Off to her left and just louder than an evening breeze, "The first shall be last, and the last shall be first," Jack says.

"Well, you'll be in the middle in heaven then," I laugh.

"Even if I'm last, at least I'll be in heaven," she lilts.

"Haha, so true," I say.

So it is, joking and banter takes on new nuance. Subtlety weaves the fabric of days.









Gratitude:

6237. The kitchen remodel begins. Demolition starts. And we sell the old big desk. A lovely couple from Switzerland takes it. Such sweet people I don't mind seeing it go, much.







6238. A neighbor brings us homemade banana bread cupcakes to celebrate the summer birthdays in our family.

6239. Family and neighbors stop by to contribute brawn and/or expertise to the remodel.







6240. The children while away hot summer hours flying kites with cousins, riding bikes, and splashing down the slip 'n slide. Finally the afternoons feel sufficiently long, like real summer days.
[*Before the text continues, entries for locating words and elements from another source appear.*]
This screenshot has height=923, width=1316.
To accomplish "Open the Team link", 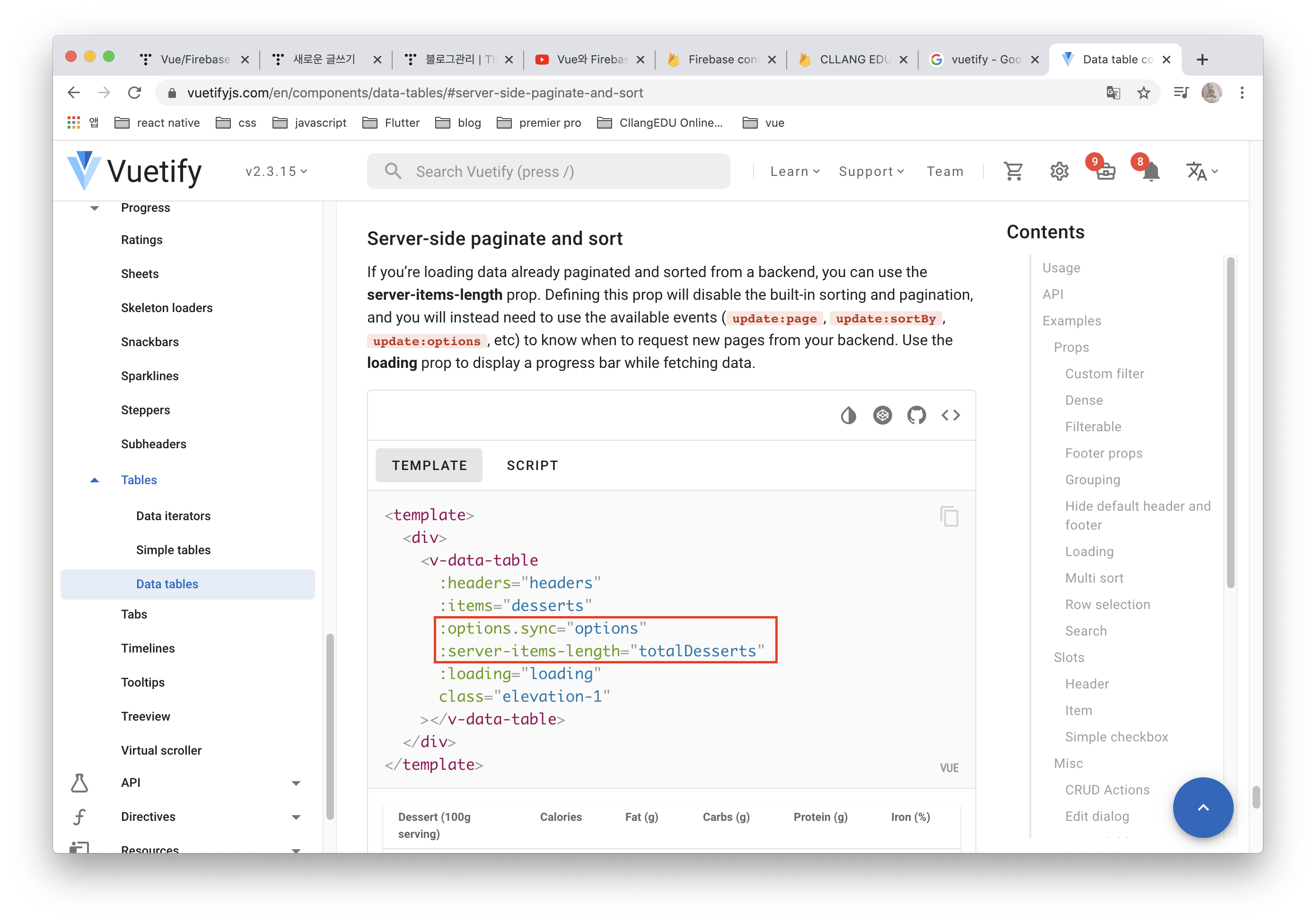I will 945,171.
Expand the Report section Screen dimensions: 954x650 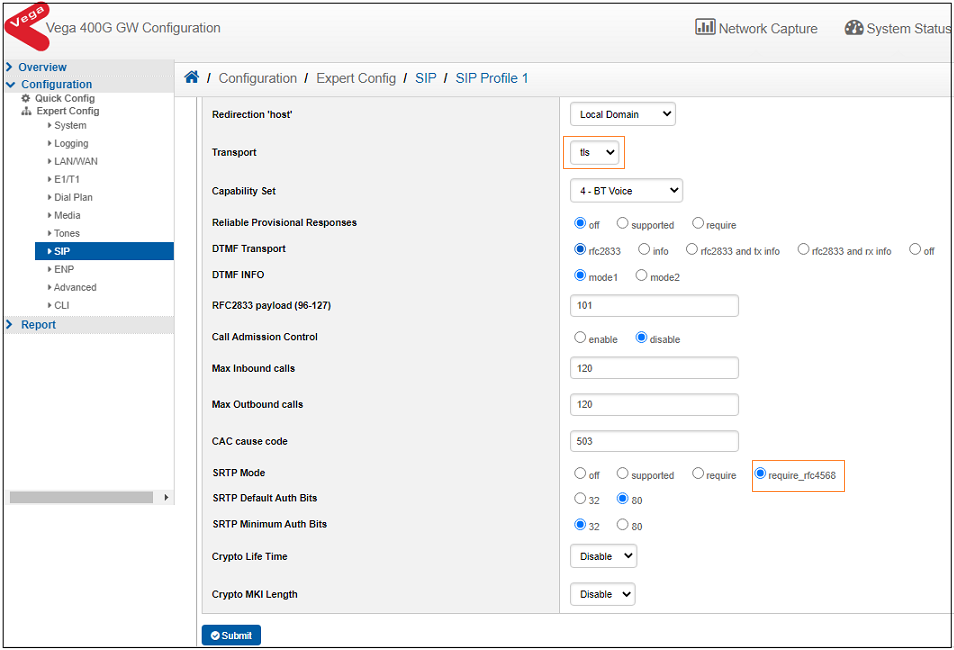pyautogui.click(x=38, y=325)
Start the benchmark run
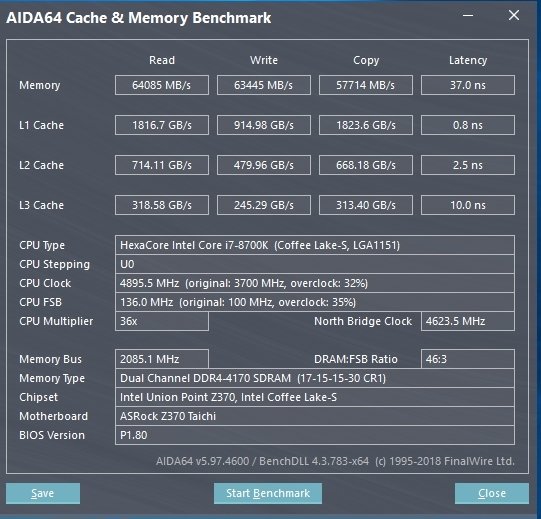Image resolution: width=541 pixels, height=519 pixels. pos(268,493)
6241. The children continue to impress me with their ability to cook for themselves while we are busy working hard. Jane proves her stripes on the grill barbecuing burgers for the family.







6242. Joe recovers from a bee sting.

6243. I work through a bout of mastitis. Misery. Finally gone.

6244. I finish the autobiography of Dietrich Bonhoeffer. My abhorrence of evil and earth shattering adoration of Christ and his goodness ensues.

6245. At each turn God brings people into our path who love Him. Even the most unlikely places find us surrounded by those who carry His Spirit. I find this a great kindness.